WRITTEN INSTRUCTION: Reproduce the lines between the one containing "How do I perform: Click calendar" and the one containing "(x=670, y=737)", inclusive, as a numbered list, leaving out any blank lines.
-- BEGIN --
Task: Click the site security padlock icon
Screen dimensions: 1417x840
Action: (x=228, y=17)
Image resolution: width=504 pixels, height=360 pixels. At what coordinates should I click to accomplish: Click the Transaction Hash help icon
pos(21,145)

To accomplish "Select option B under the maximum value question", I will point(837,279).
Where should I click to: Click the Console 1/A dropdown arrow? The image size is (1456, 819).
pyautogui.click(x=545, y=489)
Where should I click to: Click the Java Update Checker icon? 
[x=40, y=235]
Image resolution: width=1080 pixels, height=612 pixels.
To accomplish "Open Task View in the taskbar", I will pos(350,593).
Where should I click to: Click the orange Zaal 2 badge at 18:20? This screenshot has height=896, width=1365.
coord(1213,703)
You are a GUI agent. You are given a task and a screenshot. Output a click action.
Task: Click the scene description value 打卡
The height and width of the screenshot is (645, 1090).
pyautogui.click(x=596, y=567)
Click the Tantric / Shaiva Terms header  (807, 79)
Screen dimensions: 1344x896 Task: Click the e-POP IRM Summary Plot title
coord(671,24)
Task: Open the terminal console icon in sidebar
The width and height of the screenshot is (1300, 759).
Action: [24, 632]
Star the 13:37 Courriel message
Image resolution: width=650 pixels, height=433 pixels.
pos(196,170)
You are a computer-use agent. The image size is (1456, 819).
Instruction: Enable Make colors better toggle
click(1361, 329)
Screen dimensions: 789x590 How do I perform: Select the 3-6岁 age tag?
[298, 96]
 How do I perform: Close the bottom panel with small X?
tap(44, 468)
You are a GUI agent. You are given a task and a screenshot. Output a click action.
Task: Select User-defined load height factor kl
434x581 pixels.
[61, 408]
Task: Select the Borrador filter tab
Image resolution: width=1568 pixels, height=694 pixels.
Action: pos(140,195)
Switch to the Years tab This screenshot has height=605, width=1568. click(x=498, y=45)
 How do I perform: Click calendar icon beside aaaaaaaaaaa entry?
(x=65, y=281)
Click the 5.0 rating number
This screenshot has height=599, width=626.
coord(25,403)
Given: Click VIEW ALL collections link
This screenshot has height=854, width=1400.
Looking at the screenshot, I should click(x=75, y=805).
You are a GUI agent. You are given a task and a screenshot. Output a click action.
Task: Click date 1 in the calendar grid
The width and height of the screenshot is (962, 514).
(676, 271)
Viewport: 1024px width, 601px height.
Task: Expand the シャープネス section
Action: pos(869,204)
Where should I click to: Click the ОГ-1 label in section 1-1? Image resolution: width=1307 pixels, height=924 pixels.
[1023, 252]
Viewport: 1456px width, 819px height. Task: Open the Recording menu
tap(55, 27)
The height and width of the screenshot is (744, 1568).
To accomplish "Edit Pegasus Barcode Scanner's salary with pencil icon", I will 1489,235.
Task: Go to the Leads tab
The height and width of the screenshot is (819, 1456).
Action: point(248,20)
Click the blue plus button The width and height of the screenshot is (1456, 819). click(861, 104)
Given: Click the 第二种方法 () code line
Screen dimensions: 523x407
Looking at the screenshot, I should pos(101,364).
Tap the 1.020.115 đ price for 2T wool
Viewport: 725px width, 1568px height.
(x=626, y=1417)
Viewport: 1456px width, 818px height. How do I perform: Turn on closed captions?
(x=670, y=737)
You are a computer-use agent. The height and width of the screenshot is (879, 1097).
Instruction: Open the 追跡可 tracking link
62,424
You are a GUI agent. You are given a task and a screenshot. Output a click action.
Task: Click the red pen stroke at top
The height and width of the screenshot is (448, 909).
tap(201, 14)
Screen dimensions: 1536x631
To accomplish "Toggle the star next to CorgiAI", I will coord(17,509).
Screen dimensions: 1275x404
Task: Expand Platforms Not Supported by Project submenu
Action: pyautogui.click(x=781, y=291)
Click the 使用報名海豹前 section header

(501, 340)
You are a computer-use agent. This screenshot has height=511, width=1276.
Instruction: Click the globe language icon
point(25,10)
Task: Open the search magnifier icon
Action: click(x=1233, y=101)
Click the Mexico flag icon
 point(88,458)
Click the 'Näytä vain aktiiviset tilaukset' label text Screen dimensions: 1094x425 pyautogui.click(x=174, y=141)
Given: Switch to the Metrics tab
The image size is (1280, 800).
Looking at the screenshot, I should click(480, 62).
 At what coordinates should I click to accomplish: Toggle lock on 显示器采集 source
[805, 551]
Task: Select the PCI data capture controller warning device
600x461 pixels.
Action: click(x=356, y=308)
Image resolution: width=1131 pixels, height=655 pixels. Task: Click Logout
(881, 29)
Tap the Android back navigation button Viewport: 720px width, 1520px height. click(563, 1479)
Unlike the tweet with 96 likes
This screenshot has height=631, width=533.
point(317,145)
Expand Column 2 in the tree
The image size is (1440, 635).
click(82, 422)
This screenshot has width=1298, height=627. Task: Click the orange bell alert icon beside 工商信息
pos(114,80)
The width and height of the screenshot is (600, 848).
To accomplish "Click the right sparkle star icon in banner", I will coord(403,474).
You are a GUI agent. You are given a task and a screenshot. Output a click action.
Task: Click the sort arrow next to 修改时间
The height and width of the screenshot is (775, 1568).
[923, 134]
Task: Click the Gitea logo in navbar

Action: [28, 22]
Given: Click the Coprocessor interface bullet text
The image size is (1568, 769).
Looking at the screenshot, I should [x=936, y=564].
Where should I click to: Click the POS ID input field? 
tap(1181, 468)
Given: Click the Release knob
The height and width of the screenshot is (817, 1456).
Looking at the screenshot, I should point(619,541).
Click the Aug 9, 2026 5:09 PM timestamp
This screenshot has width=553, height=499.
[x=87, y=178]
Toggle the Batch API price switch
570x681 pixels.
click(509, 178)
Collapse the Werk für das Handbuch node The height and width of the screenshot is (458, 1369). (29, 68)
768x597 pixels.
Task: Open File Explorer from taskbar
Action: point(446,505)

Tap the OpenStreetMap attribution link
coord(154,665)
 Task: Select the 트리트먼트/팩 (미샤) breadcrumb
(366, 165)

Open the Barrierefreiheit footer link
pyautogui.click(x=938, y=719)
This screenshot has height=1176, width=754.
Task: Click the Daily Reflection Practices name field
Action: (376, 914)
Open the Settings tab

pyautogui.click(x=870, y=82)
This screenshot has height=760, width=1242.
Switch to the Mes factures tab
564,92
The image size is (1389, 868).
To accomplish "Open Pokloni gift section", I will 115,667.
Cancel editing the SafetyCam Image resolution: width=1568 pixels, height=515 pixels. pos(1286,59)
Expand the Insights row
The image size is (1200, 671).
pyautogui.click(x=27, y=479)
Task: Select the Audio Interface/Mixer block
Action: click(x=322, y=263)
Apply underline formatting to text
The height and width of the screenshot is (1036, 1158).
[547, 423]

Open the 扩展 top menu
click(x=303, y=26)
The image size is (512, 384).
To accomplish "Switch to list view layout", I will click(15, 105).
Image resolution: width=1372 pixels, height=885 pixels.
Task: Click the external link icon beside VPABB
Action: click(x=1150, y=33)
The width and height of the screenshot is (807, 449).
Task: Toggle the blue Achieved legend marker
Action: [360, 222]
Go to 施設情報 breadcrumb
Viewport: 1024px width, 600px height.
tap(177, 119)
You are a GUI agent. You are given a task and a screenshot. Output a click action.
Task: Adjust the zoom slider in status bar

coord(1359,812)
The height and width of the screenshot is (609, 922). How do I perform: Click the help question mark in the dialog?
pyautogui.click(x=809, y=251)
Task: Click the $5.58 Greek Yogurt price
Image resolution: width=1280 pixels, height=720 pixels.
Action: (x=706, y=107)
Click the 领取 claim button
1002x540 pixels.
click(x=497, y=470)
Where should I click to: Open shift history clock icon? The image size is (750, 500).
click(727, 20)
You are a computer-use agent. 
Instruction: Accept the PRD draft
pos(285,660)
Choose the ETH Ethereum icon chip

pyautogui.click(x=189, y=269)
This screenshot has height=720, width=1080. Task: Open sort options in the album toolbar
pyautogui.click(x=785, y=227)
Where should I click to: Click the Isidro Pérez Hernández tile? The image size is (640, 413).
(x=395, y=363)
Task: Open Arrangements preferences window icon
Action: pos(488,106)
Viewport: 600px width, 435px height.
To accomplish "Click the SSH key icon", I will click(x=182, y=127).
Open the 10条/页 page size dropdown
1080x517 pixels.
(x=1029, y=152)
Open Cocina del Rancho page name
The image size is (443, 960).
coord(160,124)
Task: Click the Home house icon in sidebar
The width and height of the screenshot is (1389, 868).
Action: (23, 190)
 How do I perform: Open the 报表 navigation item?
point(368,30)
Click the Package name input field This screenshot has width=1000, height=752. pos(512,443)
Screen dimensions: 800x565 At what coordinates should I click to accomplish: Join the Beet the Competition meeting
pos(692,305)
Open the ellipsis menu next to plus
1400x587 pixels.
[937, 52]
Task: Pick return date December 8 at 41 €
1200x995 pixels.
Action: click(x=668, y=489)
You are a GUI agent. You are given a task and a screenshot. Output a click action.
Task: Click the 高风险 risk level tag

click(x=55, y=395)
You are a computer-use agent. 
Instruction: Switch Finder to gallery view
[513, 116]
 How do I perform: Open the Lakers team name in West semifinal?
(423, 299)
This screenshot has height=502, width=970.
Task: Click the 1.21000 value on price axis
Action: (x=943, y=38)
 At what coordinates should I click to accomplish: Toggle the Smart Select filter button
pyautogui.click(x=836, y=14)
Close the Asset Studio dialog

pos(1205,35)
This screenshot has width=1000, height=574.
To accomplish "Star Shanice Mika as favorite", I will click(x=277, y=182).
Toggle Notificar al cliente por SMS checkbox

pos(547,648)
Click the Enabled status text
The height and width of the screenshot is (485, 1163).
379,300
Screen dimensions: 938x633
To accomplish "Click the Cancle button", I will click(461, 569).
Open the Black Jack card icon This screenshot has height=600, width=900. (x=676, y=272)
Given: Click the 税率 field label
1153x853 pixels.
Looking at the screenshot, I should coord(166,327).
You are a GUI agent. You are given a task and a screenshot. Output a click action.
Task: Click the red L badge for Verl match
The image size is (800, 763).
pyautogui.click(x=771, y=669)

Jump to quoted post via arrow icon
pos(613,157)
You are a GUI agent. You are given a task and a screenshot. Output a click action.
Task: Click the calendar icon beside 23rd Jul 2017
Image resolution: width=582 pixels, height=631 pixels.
-- END --
ANSWER TO THIS PROBLEM:
1.  How do I perform: Click calendar icon beside aaaaaaaaaaa entry?
2. (x=65, y=281)
3. Click the 5.0 rating number
4. This screenshot has height=599, width=626.
5. coord(25,403)
6. Given: Click VIEW ALL collections link
7. This screenshot has height=854, width=1400.
8. Looking at the screenshot, I should click(x=75, y=805).
9. You are a GUI agent. You are given a task and a screenshot. Output a click action.
10. Task: Click date 1 in the calendar grid
11. The width and height of the screenshot is (962, 514).
12. (676, 271)
13. Viewport: 1024px width, 601px height.
14. Task: Expand the シャープネス section
15. Action: pos(869,204)
16. Where should I click to: Click the ОГ-1 label in section 1-1? Image resolution: width=1307 pixels, height=924 pixels.
17. [1023, 252]
18. Viewport: 1456px width, 819px height. Task: Open the Recording menu
19. tap(55, 27)
20. The height and width of the screenshot is (744, 1568).
21. To accomplish "Edit Pegasus Barcode Scanner's salary with pencil icon", I will 1489,235.
22. Task: Go to the Leads tab
23. The height and width of the screenshot is (819, 1456).
24. Action: point(248,20)
25. Click the blue plus button The width and height of the screenshot is (1456, 819). click(861, 104)
26. Given: Click the 第二种方法 () code line
27. Screen dimensions: 523x407
28. Looking at the screenshot, I should pos(101,364).
29. Tap the 1.020.115 đ price for 2T wool
30. Viewport: 725px width, 1568px height.
31. (x=626, y=1417)
32. Viewport: 1456px width, 818px height. How do I perform: Turn on closed captions?
33. (x=670, y=737)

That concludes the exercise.